Nevertheless, one and all, far and wide, commoners clamor for the amazing story of ME.
I am the second of four children and the middle daughter; thus, the highly esteemed science of birth order psychology destined me for either radical gender role usurpations or middle management in Tupperware® Sales. Orphaned in a tragic Slip 'n Slide® accident, I was raised by ospreys, and left the nest at age 38. I live and write in Hillsboro, Oregon (city motto: "Okay, we're not Portland, but at least we're not Chula Vista."). I share my life with one husband, two successfully fledged young adult offspring, too many cats, and innumerable free range house spiders and dust bunnies. My blood type is a deep, viscous red, with a bouquet of sun-ripened Marionberries. I like walking along the roses at sunset and always stop to smell the beach. I'm afraid of anything Less Filling or New and Improved, and of having a supercilious award title ("Winner of The Condoleeza Mae Brown Faulkner Prize for Fiction in Support of Social Change and Diverse Personal Hygiene") appended to my name...and also of having to pronounce words like supercilious in public.

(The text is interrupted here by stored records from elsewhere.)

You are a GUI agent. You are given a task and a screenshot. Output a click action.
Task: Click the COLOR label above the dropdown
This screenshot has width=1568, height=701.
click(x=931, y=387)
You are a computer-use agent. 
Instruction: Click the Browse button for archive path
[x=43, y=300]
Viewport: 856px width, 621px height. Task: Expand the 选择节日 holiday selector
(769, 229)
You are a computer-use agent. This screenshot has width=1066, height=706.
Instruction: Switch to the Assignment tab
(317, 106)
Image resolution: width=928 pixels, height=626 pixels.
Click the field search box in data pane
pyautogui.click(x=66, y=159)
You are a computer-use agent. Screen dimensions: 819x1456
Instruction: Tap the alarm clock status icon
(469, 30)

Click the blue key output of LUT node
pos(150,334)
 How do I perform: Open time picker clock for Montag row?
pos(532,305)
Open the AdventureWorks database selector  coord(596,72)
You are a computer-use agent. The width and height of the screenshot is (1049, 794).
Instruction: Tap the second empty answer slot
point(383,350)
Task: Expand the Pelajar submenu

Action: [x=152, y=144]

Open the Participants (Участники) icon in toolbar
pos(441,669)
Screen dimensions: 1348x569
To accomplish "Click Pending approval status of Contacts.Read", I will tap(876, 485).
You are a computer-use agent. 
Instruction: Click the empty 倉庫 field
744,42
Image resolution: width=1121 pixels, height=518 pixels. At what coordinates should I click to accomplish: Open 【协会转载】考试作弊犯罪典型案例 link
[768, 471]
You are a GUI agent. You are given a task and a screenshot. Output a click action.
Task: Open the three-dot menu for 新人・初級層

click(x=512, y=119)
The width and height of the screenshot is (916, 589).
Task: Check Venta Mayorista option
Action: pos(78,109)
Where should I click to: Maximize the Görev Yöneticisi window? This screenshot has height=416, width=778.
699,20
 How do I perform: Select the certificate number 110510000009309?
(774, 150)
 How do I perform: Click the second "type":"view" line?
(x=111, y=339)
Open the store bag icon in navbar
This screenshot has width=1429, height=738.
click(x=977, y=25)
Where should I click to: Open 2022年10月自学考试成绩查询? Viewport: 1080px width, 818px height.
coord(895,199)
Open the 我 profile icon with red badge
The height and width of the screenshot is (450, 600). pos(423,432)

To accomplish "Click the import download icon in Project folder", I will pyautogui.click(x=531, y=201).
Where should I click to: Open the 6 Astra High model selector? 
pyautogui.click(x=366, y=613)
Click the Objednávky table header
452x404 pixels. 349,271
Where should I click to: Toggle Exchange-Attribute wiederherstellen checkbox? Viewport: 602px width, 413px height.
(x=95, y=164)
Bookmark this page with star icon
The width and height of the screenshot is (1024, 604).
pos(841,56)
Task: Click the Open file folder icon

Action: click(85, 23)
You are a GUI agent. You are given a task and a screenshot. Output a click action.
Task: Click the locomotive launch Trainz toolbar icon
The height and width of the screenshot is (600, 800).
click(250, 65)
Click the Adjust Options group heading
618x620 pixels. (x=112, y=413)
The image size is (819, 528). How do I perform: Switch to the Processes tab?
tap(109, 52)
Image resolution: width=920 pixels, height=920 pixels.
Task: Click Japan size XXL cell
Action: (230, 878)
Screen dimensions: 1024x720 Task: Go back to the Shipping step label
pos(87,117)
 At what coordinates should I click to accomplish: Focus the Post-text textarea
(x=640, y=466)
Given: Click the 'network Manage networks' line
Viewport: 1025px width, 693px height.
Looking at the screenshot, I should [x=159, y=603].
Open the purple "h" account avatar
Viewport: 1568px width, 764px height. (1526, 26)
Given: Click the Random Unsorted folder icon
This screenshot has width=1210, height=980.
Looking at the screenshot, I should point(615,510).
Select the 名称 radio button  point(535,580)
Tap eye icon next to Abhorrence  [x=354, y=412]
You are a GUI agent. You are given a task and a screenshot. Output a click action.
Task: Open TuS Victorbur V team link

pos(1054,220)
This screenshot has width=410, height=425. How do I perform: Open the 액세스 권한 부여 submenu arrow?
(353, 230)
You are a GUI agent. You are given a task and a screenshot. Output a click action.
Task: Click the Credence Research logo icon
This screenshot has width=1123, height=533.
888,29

In my leisure time I rehearse my NEA grant refusal speech, annoy PETA members by campaigning for the extinction of the spineless weasel, and consider obtaining professional help to enable me to compose a more pretentious and self-aggrandizing Author's Biography. When not working on innumerable fiction projects I study state and federal Articles of Incorporation, in hopes that by December 2025 I will have opened the doors to "A Goddess in Every Garage," the nation's first combination feminist political consulting firm and auto repair shop.